Three is The Magic Number
Updated: Jul 17
In 1989 Mazda changed the rules. With the MX5 the firm proved that a small, inexpensive sports car could sell very, very well. And make lots and lots of money.
The MX5 wasn’t a new idea, of course. Britain had been churning out inexpensive sports cars for decades, albeit with a steadfast refusal to develop them and therefore subject to diminishing returns. But it did prove that there was a lot of latent demand for decent convertible sports cars. Which is hardly surprising really when you think that human nature doesn’t really ever change. Quite a lot of us like to get our tops off in hot weather.
It took a while but not surprisingly a lot of other car makers decided to get in on the act. Honda launched the S2000, MG gave us the F, Mercedes created the SLK, Audi the TT and BMW the Z3.
BMW had never seriously mass produced a cheap convertible before. There had been convertibles, like the Z1 and Z8, but these were over-clever low volume efforts for people with a lot of money.
────────────────────
◆ Complete the following
A - From the text about Mazda's MX5 and the convertibles that followed it, extract the passage beginning with "The MX5 wasn’t" and running on through "lot of money.".
B - Extend the text about Mazda's MX5 and the convertibles that followed it, picking up after its final sentence.

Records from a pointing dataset
────────────────────
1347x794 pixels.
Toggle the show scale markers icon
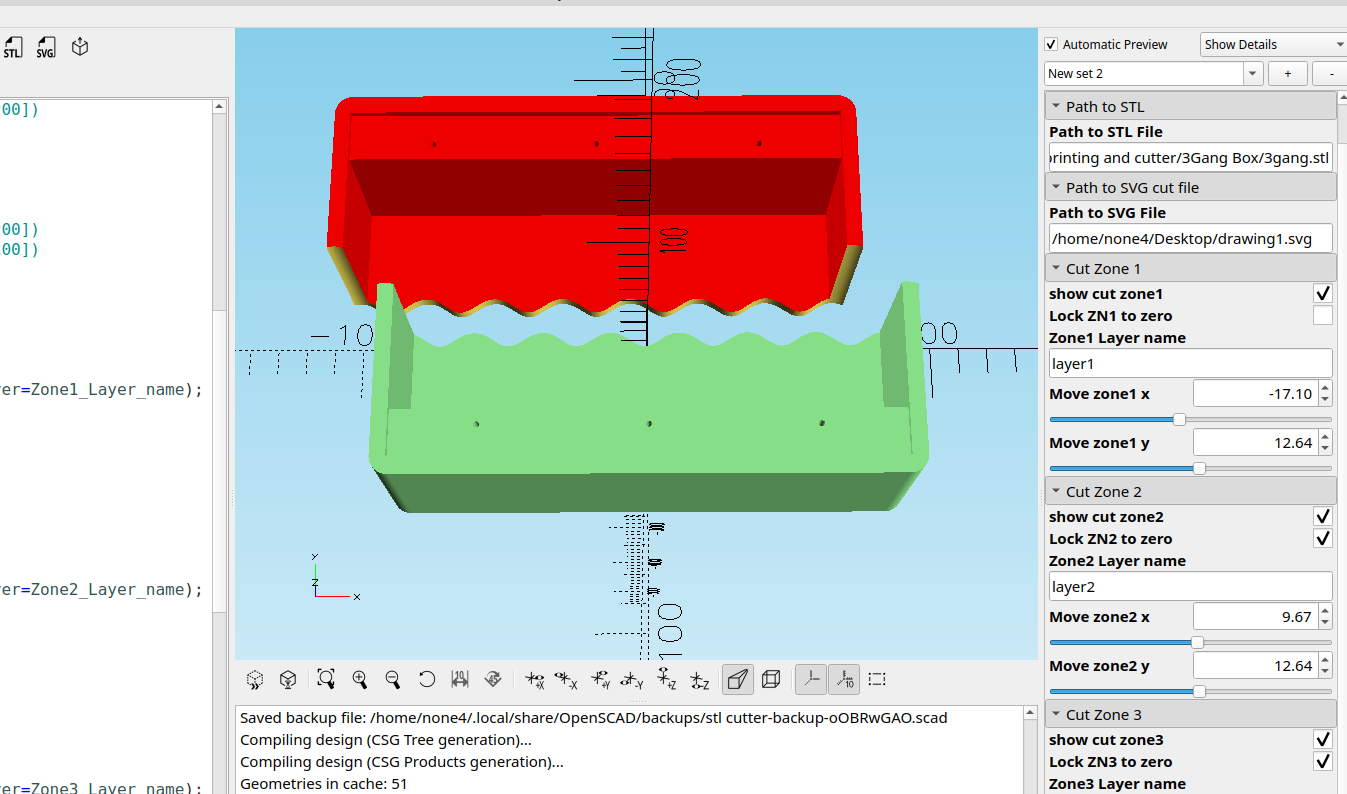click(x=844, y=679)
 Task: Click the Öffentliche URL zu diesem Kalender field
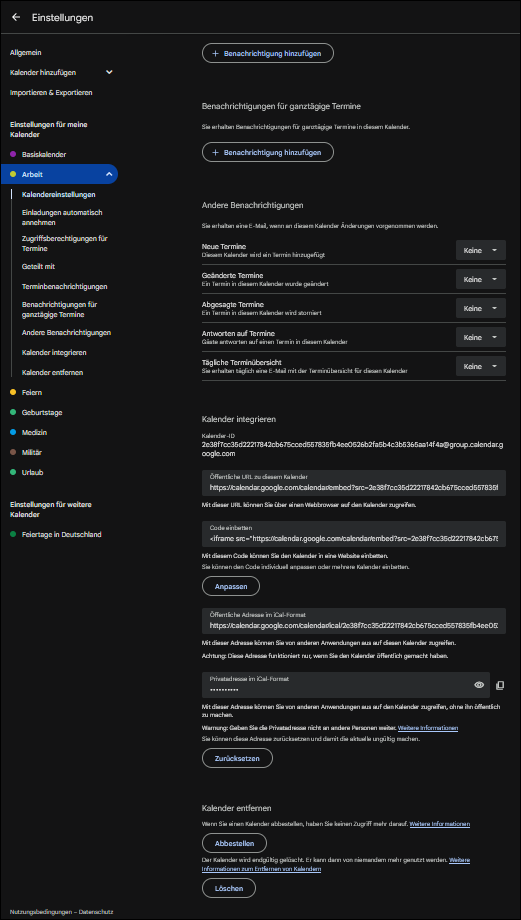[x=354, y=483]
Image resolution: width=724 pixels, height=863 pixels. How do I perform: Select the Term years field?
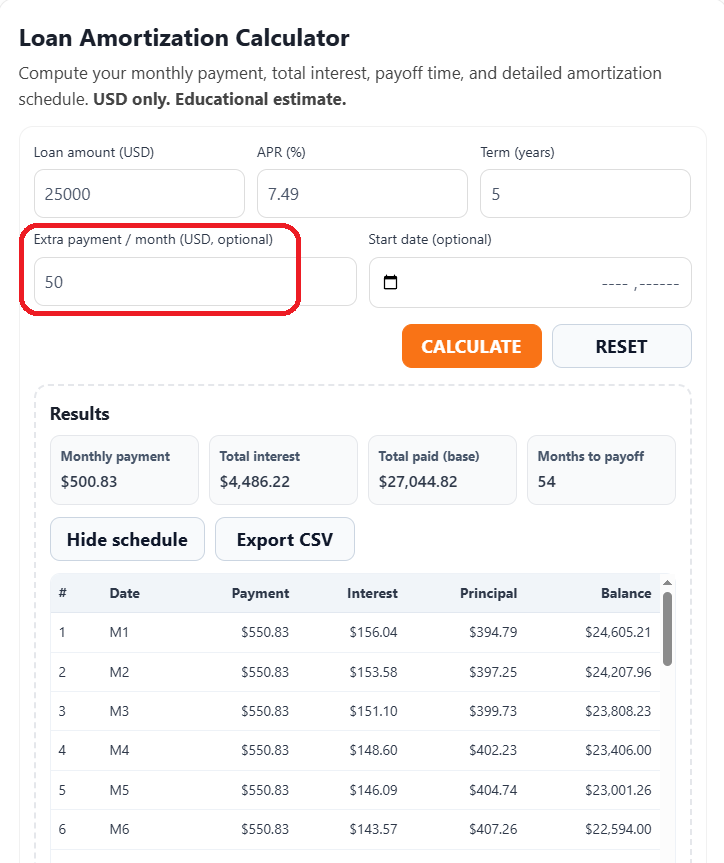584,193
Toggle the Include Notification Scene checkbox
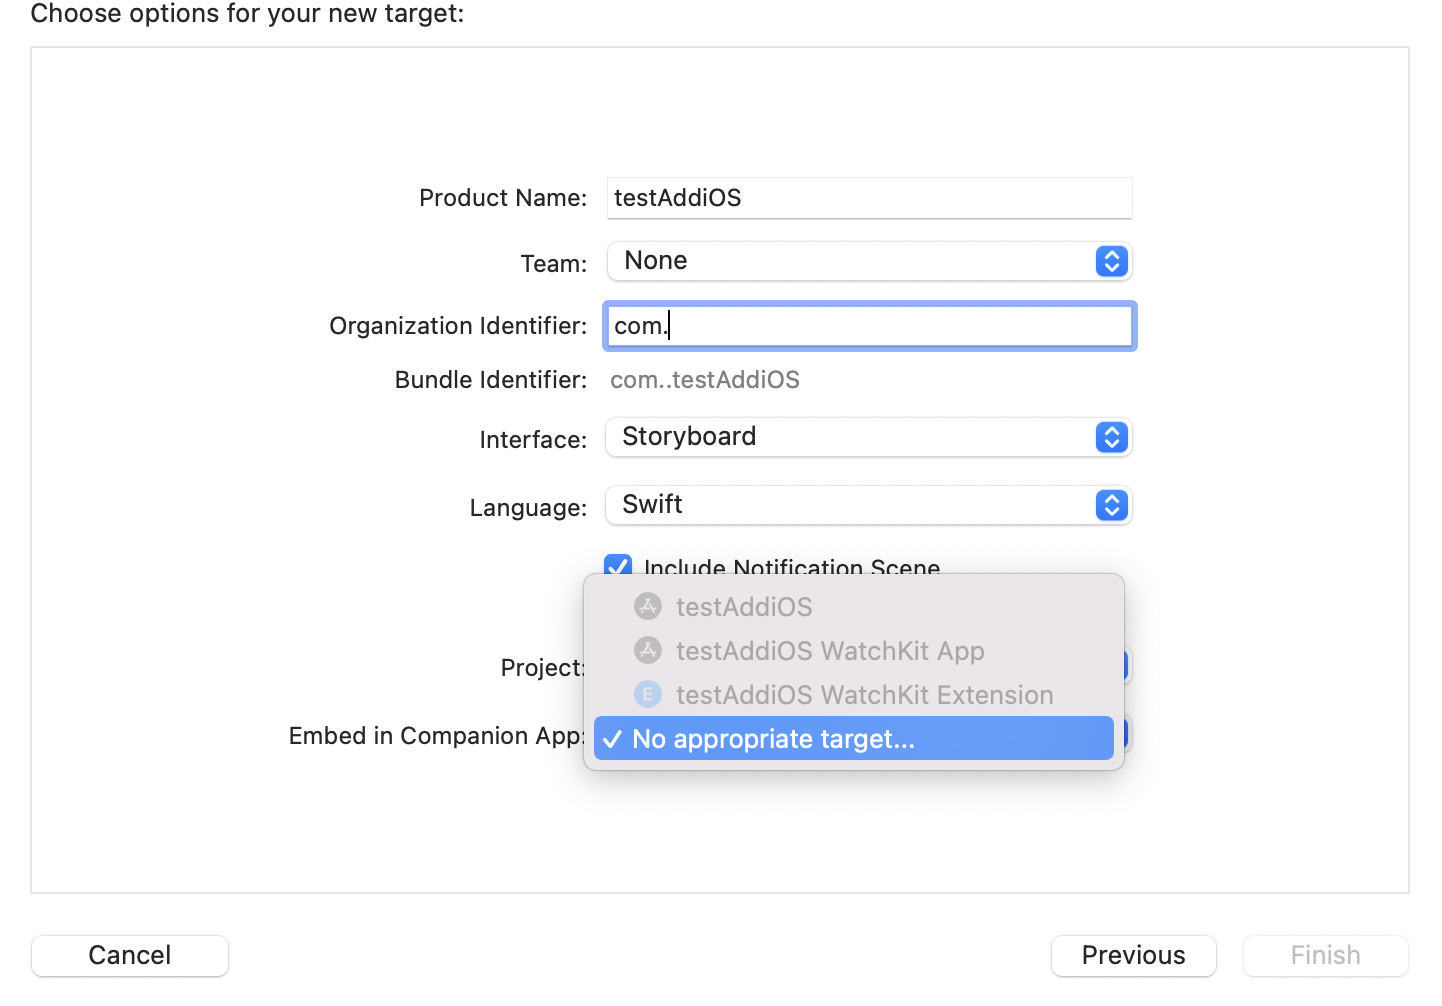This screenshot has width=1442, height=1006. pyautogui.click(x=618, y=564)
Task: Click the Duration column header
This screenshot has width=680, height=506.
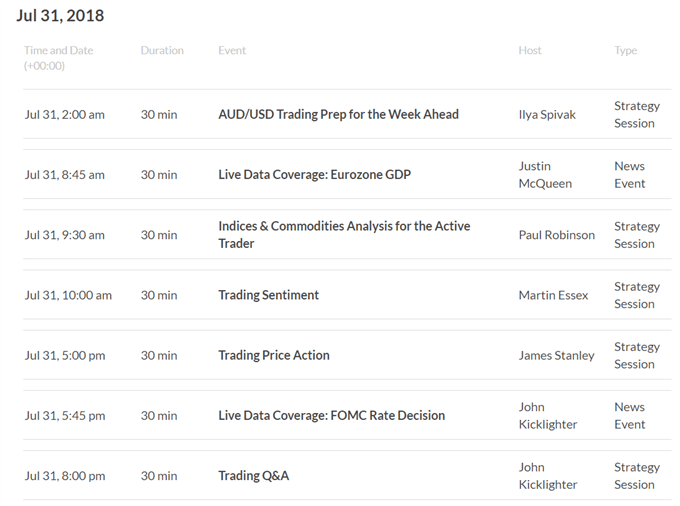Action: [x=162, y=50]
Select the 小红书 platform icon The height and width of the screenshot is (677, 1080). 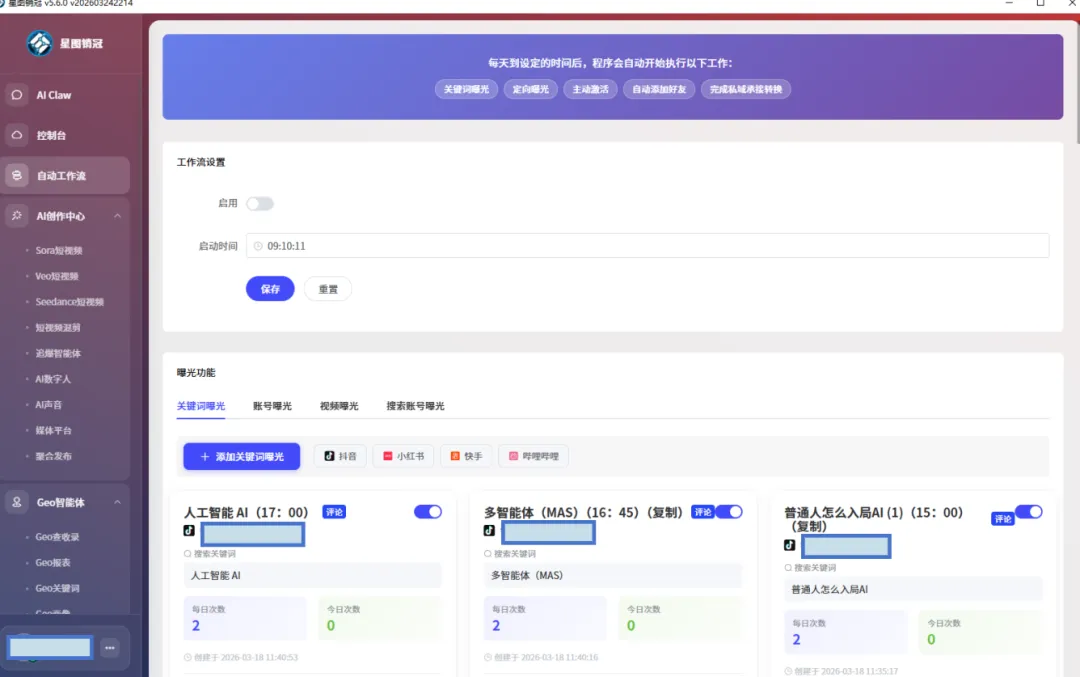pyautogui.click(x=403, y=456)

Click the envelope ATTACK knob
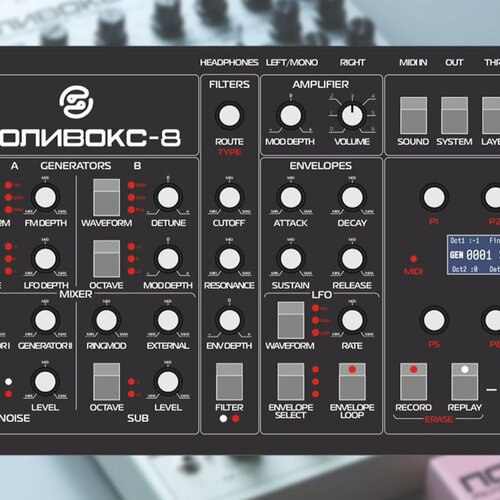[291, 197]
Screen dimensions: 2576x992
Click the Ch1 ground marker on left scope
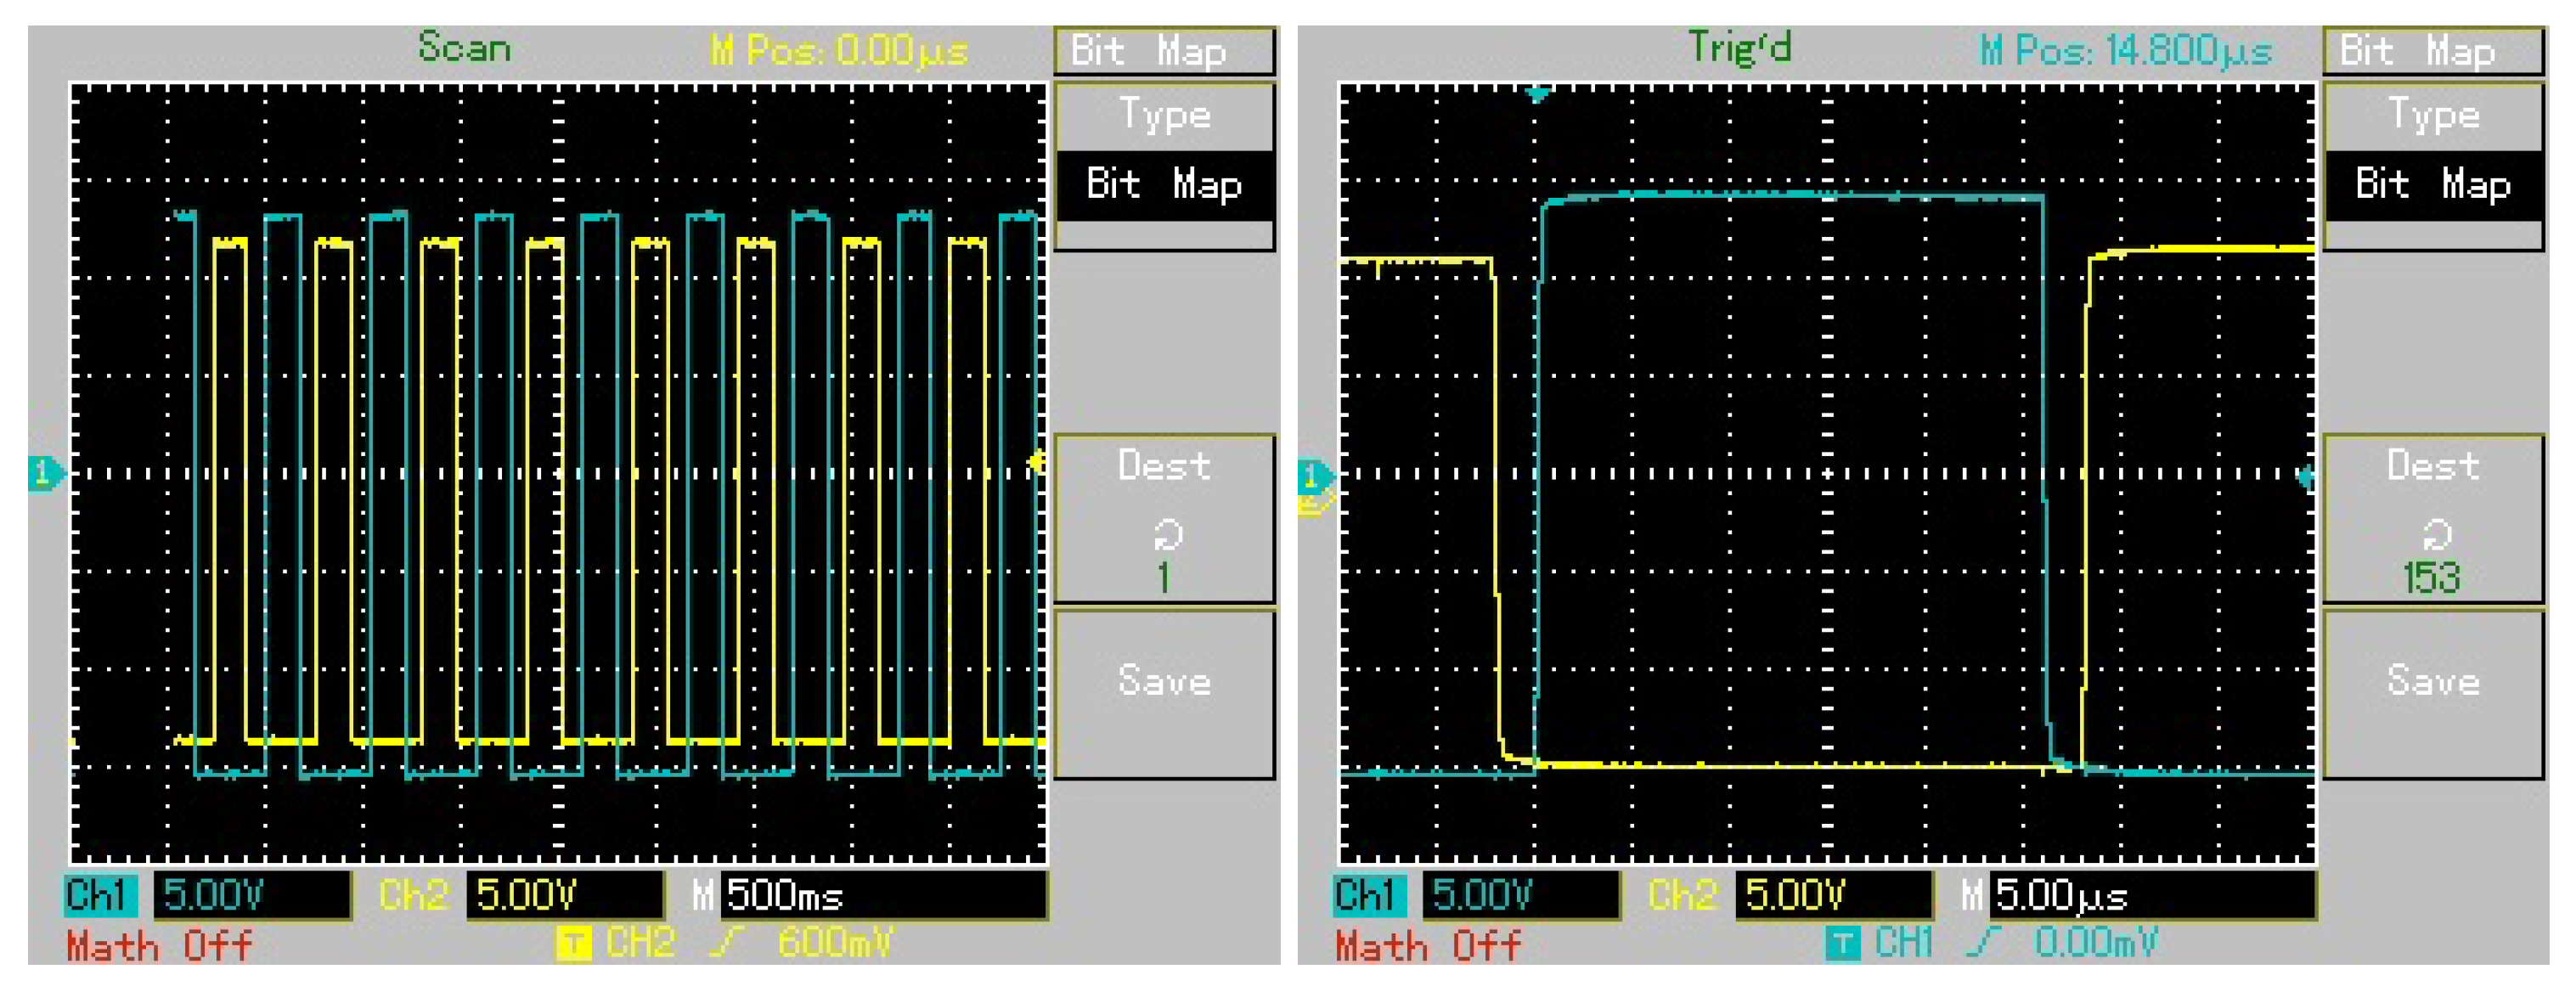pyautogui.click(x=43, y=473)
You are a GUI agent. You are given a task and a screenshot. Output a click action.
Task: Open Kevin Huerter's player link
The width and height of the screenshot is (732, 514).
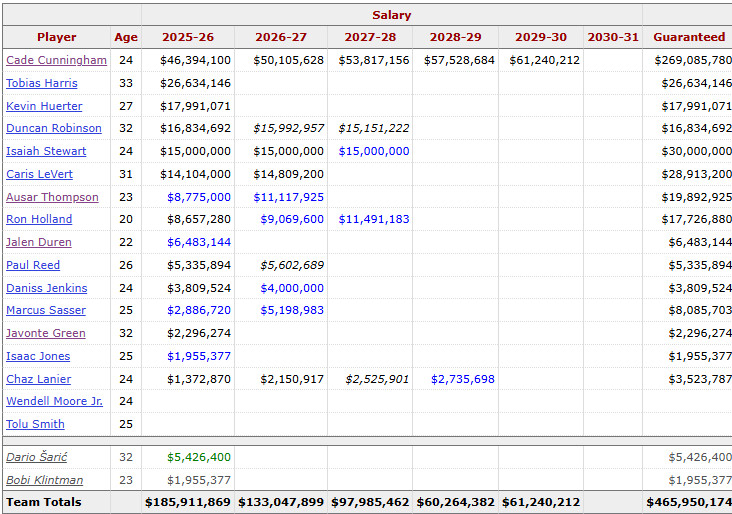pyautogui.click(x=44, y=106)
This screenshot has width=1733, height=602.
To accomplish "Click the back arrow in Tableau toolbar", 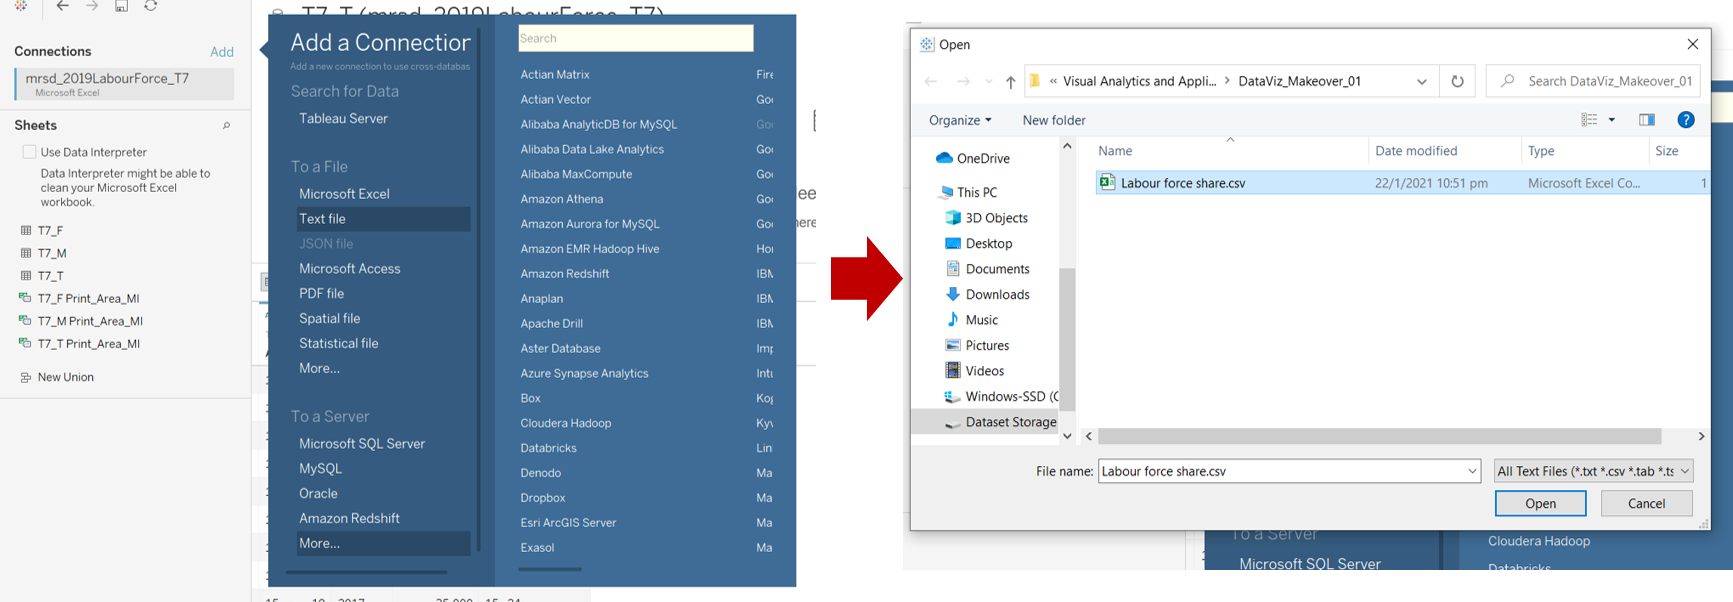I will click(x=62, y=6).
────────────────────
◆ Task answers
A -
The MX5 wasn’t a new idea, of course. Britain had been churning out inexpensive sports cars for decades, albeit with a steadfast refusal to develop them and therefore subject to diminishing returns. But it did prove that there was a lot of latent demand for decent convertible sports cars. Which is hardly surprising really when you think that human nature doesn’t really ever change. Quite a lot of us like to get our tops off in hot weather.
It took a while but not surprisingly a lot of other car makers decided to get in on the act. Honda launched the S2000, MG gave us the F, Mercedes created the SLK, Audi the TT and BMW the Z3.
BMW had never seriously mass produced a cheap convertible before. There had been convertibles, like the Z1 and Z8, but these were over-clever low volume efforts for people with a lot of money.

B -
The Z3 was different to them, but only because it followed another path. Taking its cue from Mazda, BMW rode the wave of 90s retro nostalgia by designing its new car with a distinctive swooping style that didn’t seem to look like any other previous BMW and yet felt like a firm nod to the past. Likewise, where Mazda had the set the template for lots of fun and just enough power, BMW tried to do the same. At launch the Z3 came with one engine - a 1.9 139 bhp four cylinder lump.
And that was a problem. Where the MX5 was a highly focussed sports car - small and light, it didn’t need to be fast to be fun - the BMW didn’t quite reflect the same level of focussed precision. To did use quite a lot of proven 3 Series mechanicals - A Good Thing - but it wasn’t light, it was quite a lot bigger than the Mazda and its 139 bhp didn’t zing like everyone expected a sporting BMW should.
The Z3‘s looks, which we now rate as stylish and distinctive, also didn’t win it many media friends when new. Journalists felt the lines were slavishly retro, at a time when Going Retro was every car designer’s touchstone. Perhaps because it was built in America rather than Germany, it was also labelled as a bit soft and spongy compared to the more focussed MX5.
It wasn’t all doom and gloom. Where the MX5 was small and flimsy, the Z3 was solid and with decent cabin space. Despite being born in America, it did handle tidily and came with Teutonic reliability.
BMW quickly realised its errors. A year after launch the firm finally seemed to recognise where its real market lay - not in low powered MX5-wannabes but upmarket, chunky-engined sports cars. So the car gained a straight six 2.8 engine option and ‘wide body’ styling, a combination that addressed criticism of its performance and looks. The revised car was immediately more purposeful and with performance that took the game to BMW’s true rival, the Porsche Boxster.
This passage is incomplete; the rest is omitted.